- [Provided data]:
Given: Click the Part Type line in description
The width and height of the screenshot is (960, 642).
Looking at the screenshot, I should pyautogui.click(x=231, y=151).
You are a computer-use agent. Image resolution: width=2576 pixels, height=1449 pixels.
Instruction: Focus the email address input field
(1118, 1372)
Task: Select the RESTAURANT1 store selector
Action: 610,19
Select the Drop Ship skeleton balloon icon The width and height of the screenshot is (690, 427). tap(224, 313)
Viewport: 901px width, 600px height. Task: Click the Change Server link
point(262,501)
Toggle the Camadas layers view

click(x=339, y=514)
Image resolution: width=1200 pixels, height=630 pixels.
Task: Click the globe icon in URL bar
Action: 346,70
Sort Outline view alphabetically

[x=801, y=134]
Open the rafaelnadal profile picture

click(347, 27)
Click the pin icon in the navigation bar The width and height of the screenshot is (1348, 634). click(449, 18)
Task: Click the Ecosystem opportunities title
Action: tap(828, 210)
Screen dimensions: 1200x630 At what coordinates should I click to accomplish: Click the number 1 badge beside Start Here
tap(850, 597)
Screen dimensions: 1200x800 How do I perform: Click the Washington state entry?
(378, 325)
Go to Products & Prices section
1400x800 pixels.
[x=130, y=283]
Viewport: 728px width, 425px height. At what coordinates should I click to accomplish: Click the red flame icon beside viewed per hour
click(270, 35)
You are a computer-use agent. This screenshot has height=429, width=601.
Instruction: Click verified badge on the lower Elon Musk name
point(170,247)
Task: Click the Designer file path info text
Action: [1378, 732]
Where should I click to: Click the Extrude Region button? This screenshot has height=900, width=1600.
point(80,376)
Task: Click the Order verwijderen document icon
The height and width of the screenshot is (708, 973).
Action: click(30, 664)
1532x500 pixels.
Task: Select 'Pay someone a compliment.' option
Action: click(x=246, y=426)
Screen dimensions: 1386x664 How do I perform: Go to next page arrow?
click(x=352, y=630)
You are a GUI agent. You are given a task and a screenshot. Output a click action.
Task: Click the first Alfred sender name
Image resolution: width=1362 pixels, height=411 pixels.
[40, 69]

- [Task instructions]: Copy back the listing above exactly, but only from the line with "The width and height of the screenshot is (960, 642)." through the line with "You are a computer-use agent. This", both ends included.

- [Finished exercise]:
The width and height of the screenshot is (960, 642).
Looking at the screenshot, I should pyautogui.click(x=231, y=151).
You are a computer-use agent. Image resolution: width=2576 pixels, height=1449 pixels.
Instruction: Focus the email address input field
(1118, 1372)
Task: Select the RESTAURANT1 store selector
Action: 610,19
Select the Drop Ship skeleton balloon icon The width and height of the screenshot is (690, 427). tap(224, 313)
Viewport: 901px width, 600px height. Task: Click the Change Server link
point(262,501)
Toggle the Camadas layers view

click(x=339, y=514)
Image resolution: width=1200 pixels, height=630 pixels.
Task: Click the globe icon in URL bar
Action: 346,70
Sort Outline view alphabetically

[x=801, y=134]
Open the rafaelnadal profile picture

click(347, 27)
Click the pin icon in the navigation bar The width and height of the screenshot is (1348, 634). click(449, 18)
Task: Click the Ecosystem opportunities title
Action: tap(828, 210)
Screen dimensions: 1200x630 At what coordinates should I click to accomplish: Click the number 1 badge beside Start Here
tap(850, 597)
Screen dimensions: 1200x800 How do I perform: Click the Washington state entry?
(378, 325)
Go to Products & Prices section
1400x800 pixels.
[x=130, y=283]
Viewport: 728px width, 425px height. At what coordinates should I click to accomplish: Click the red flame icon beside viewed per hour
click(270, 35)
You are a computer-use agent. This screenshot has height=429, width=601.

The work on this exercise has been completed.